Karim Pakzad - © Photo: IRIS

Jeudi 30 décembre 2010

L’année 2010 s’achève et la guerre en Afghanistan entre dans sa dixième année. Une guerre longue et coûteuse en vie humaine et en moyen financier dont personne n’est en mesure de prévoir son issue avec certitude. Depuis quelques années, on a pris l’habitude de constater, à l’heure du bilan, que l’année qui s’achève aura été la plus meurtrière pour les soldats étrangers en Afghanistan par rapport à l’année précédente. Une fois encore ce constat s’impose. Pourtant, la nouvelle stratégie adoptée en décembre 2009 par le président Barack Obama avait l’ambition de renverser la tendance sur le plan militaire et préparer les conditions d’une sortie progressive des forces américaines dès le mois de juillet 2011.

La situation militaire : un succès ?

Après plusieurs mois de réflexion et hésitation entre les demandes des militaires qui voulaient une augmentation significative du nombre des soldats américains pour vaincre la rébellion et les politiques, menées par Richard Holbrook, représentant spécial pour l’« Af/Pak » et le vice-président Joe Biden, qui ne croyaient pas à une victoire militaire, Barack Obama a adopté une position de compromis. Il a décidé d’envoyer 30 000 soldats supplémentaires portant le nombre de GIs engagés en Afghanistan à 100 000 hommes, mais en même, tout en fixant à juillet 2011 le début du retrait des troupes américaines d’Afghanistan, pour l’achever fin 2014. L’objectif consistait à porter des coups sérieux aux Talibans dans leurs zones d’implantation traditionnelle au Sud du pays pour préparer les conditions d’un succès des initiatives politiques au travers des négociations entre le régime de Hamid Karzaï et le mouvement des Talibans.

Plusieurs offensives de grande envergure ont été menées dans les provinces d’Helmand et Kandahar, les deux bastions historiques des Talibans, pour les déloger et instaurer l’autorité du gouvernement de Kaboul. Le bilan est mitigé.
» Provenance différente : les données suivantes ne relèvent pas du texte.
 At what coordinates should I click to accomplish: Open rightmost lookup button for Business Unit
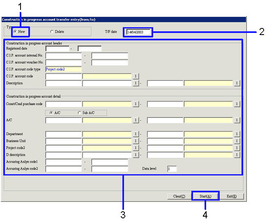237,141
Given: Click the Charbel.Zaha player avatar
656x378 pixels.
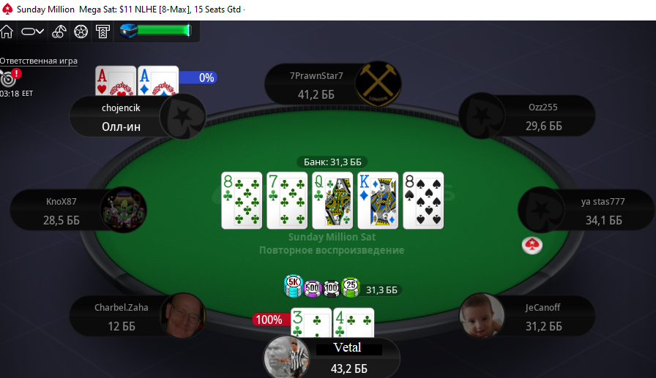Looking at the screenshot, I should [x=183, y=315].
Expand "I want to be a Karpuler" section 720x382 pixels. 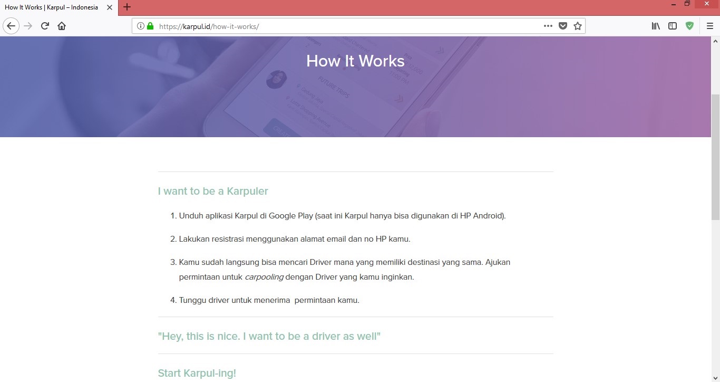(x=213, y=191)
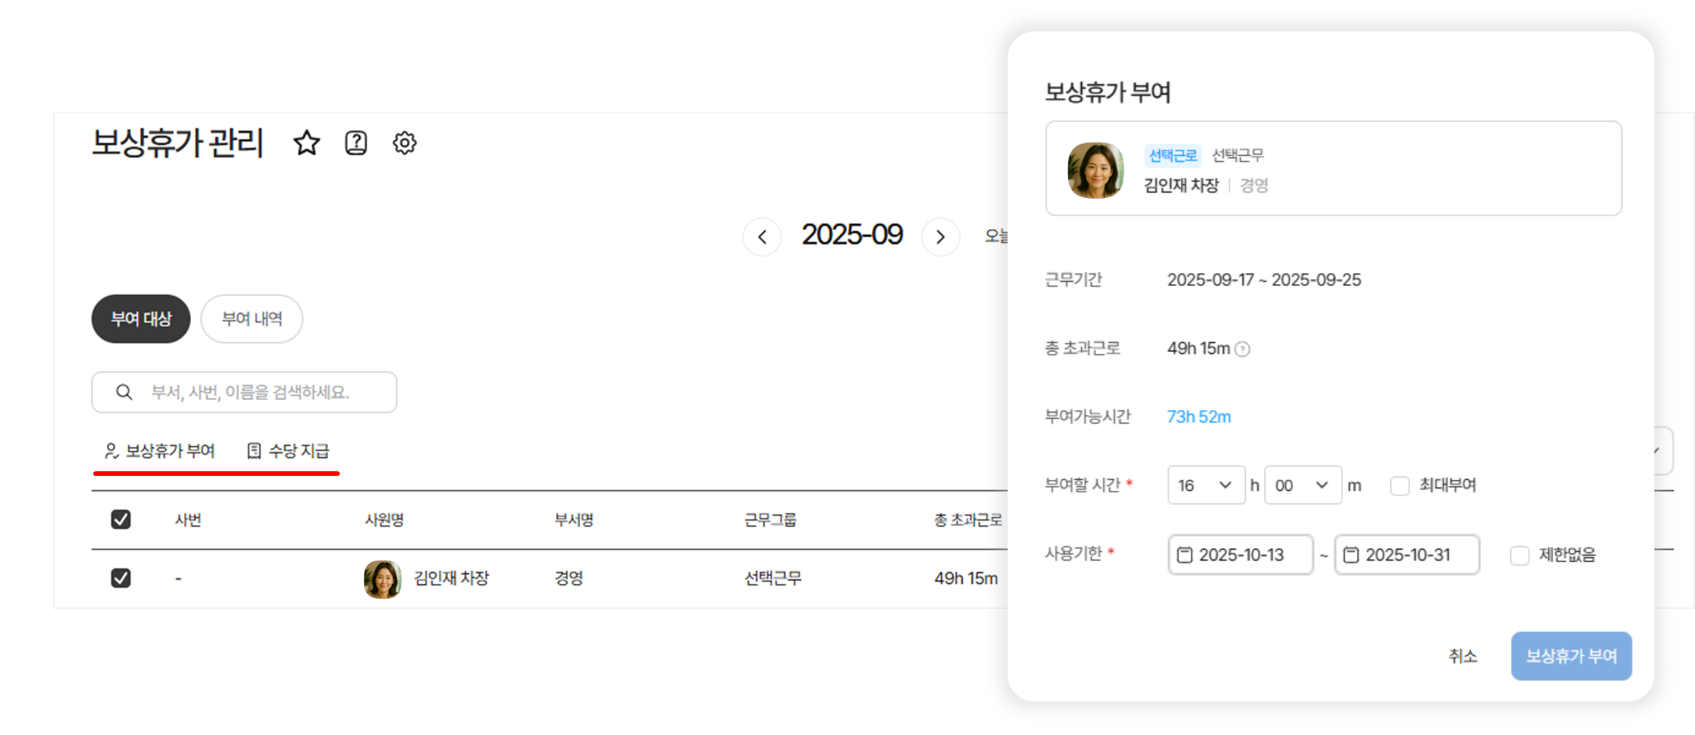Viewport: 1695px width, 735px height.
Task: Uncheck the 김인재 차장 row checkbox
Action: point(121,578)
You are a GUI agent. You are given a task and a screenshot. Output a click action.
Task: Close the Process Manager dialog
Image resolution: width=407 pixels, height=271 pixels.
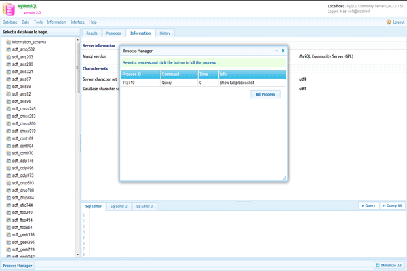[x=283, y=51]
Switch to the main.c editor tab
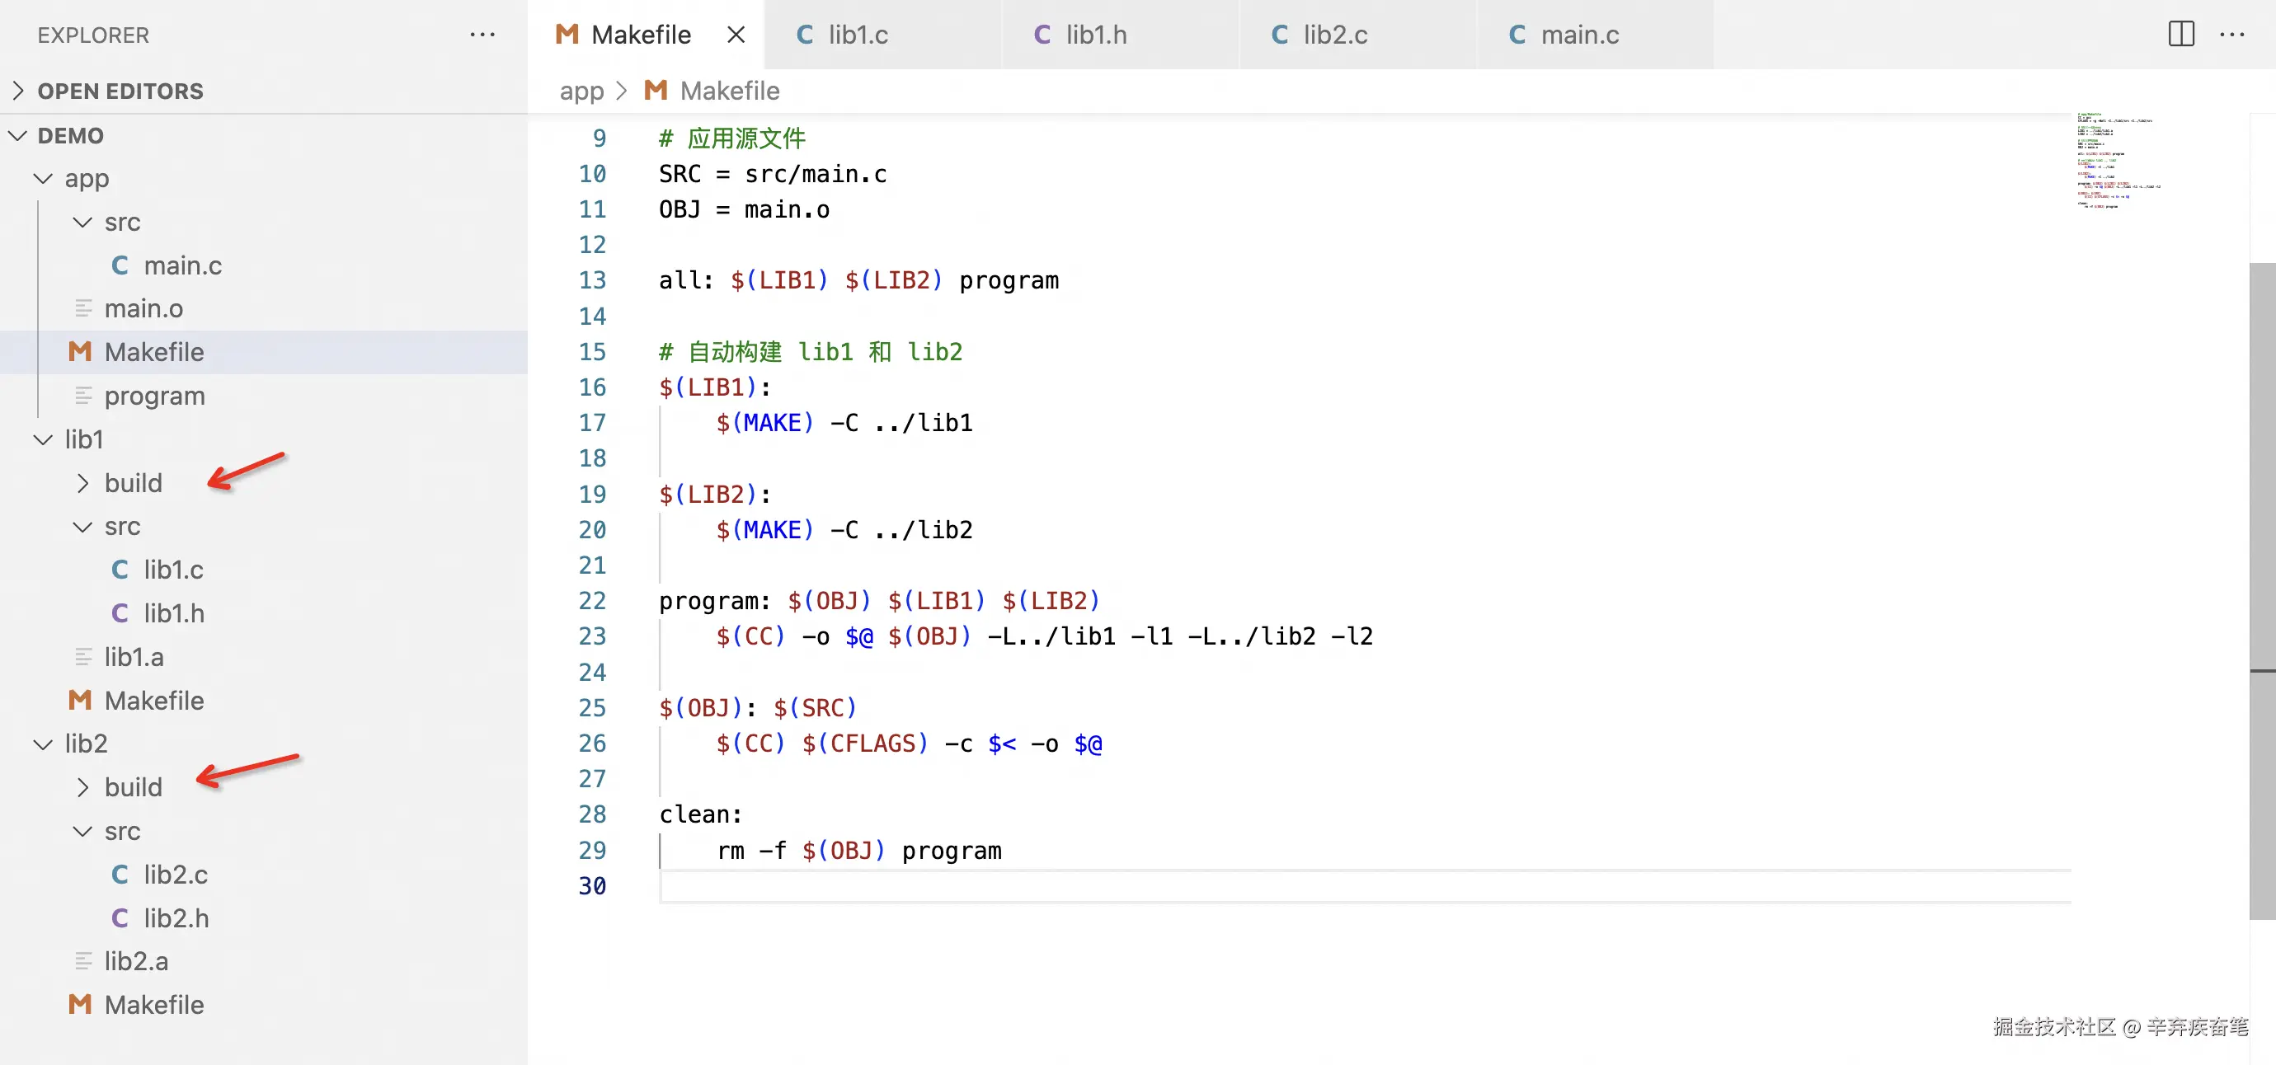This screenshot has height=1065, width=2276. click(x=1579, y=34)
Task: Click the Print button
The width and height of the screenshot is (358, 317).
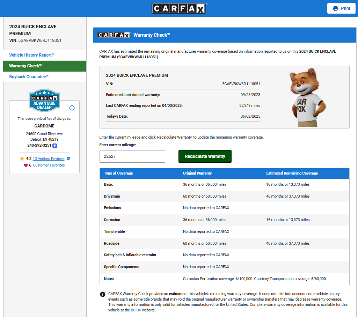Action: click(x=341, y=8)
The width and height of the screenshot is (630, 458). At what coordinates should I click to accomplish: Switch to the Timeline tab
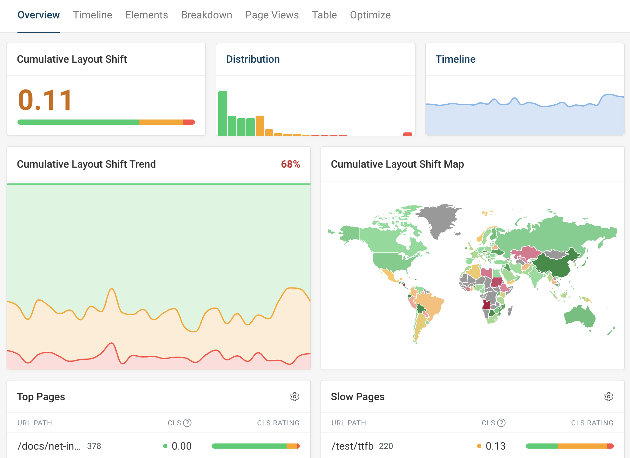(x=92, y=15)
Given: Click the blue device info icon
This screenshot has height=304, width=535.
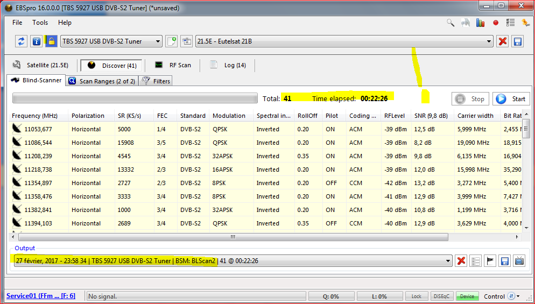Looking at the screenshot, I should [x=36, y=41].
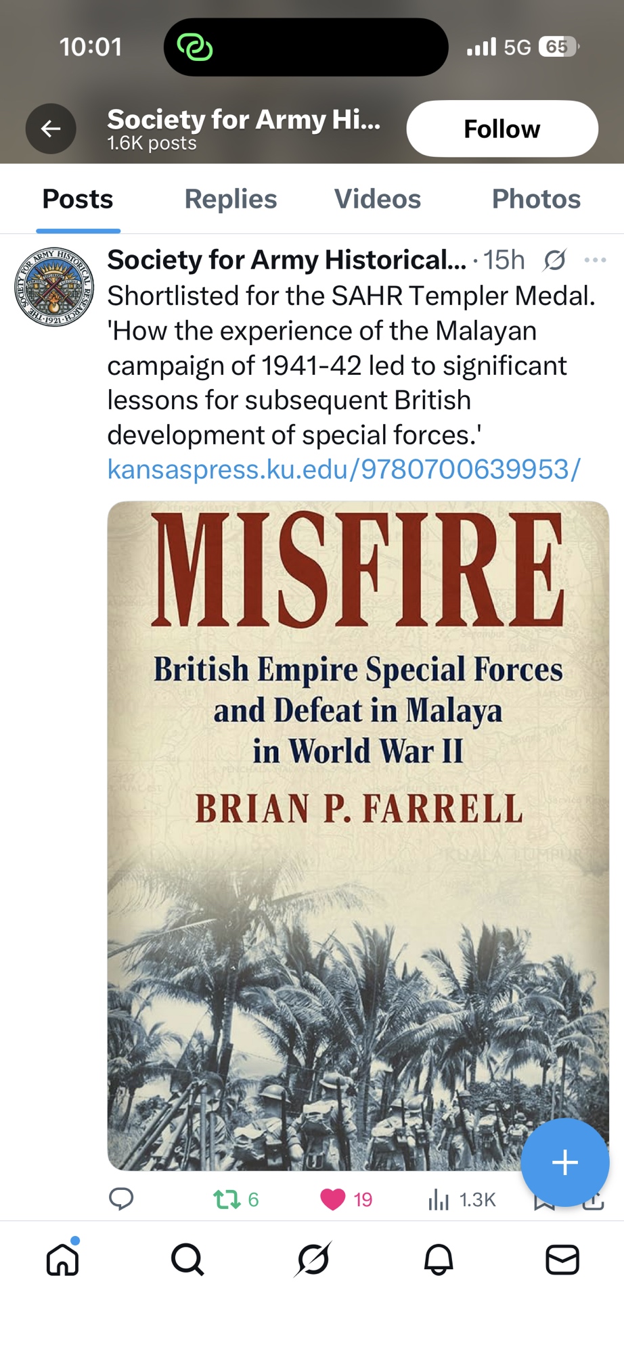
Task: Switch to the Replies tab
Action: [230, 200]
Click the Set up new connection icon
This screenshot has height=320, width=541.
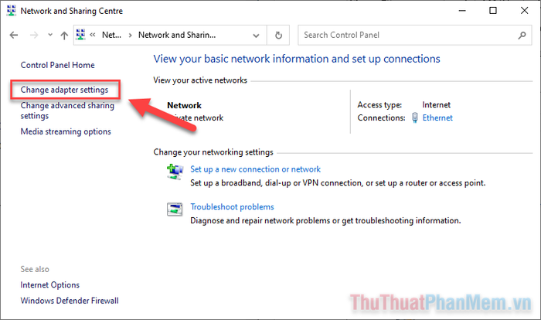175,172
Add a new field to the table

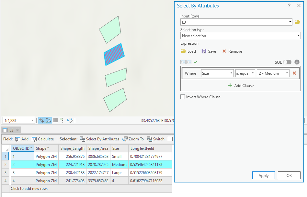[x=22, y=139]
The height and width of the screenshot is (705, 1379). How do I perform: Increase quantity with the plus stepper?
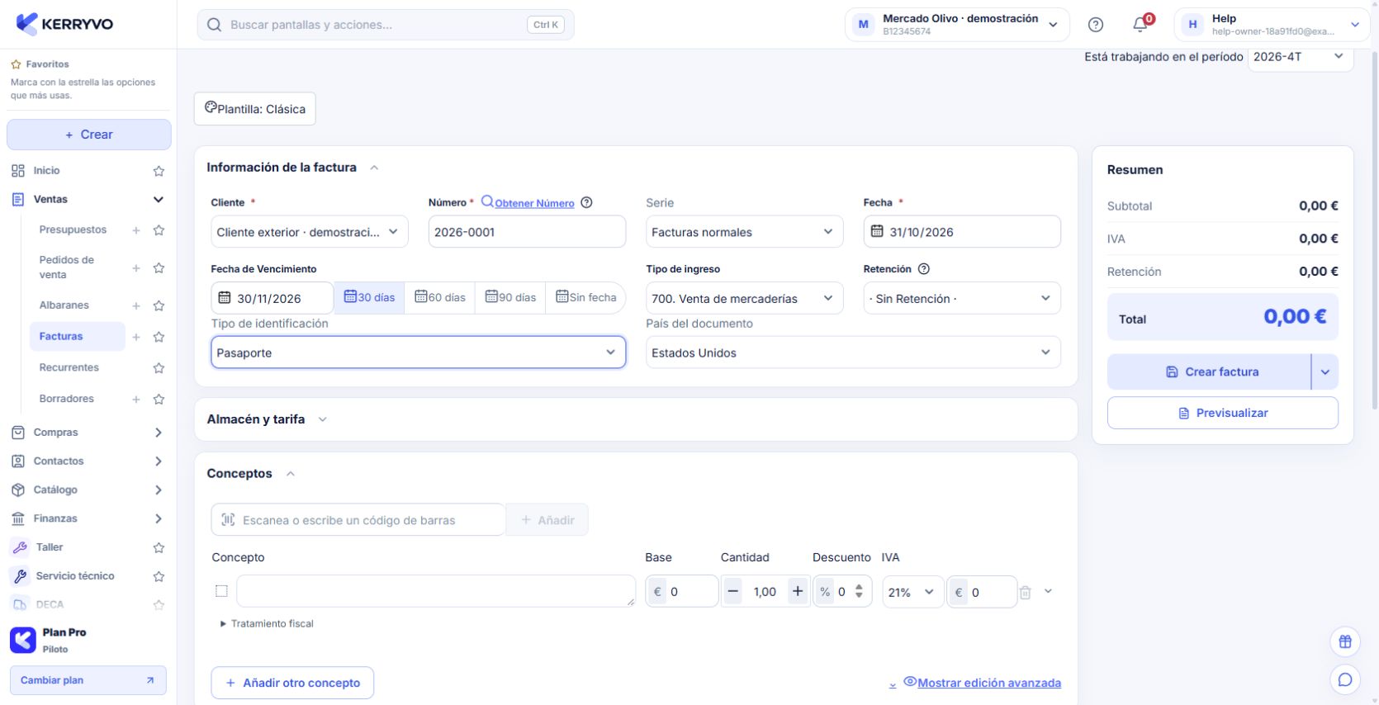pyautogui.click(x=797, y=591)
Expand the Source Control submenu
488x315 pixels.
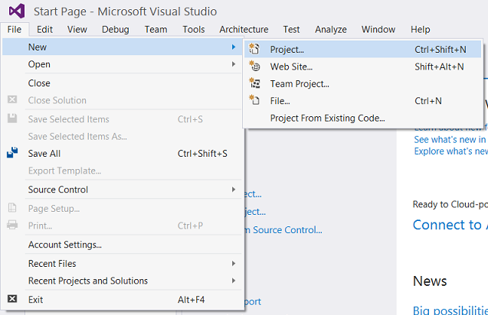click(234, 190)
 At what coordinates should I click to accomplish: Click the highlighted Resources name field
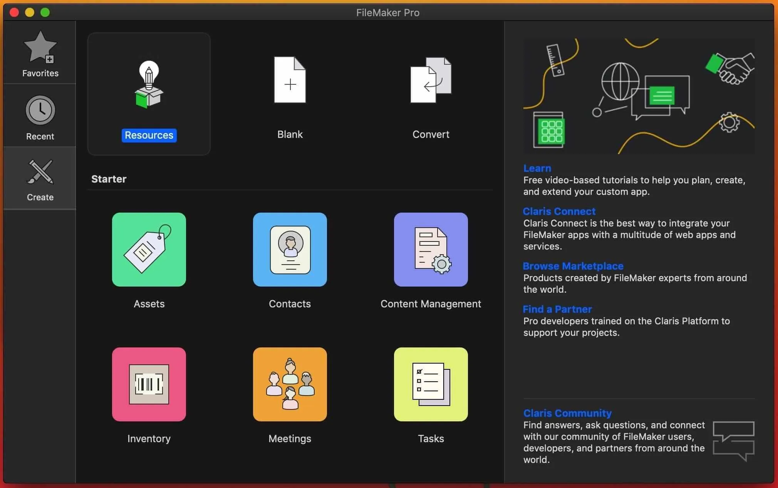149,135
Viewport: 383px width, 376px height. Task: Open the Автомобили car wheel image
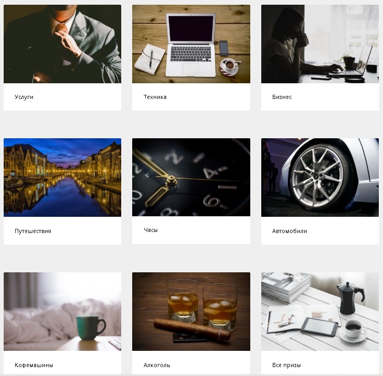[x=320, y=178]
Barack Obama, faisant l’évaluation d’étape de sa stratégie, le 16 décembre, a estimé que celle-ci est un succès car « la dynamique que les Talibans avaient acquise ces dernières années a été interrompue dans une grande partie du pays et renversée dans certains secteurs clés ». Le président américain a néanmoins estimé ce bilan « fragile et précaire ».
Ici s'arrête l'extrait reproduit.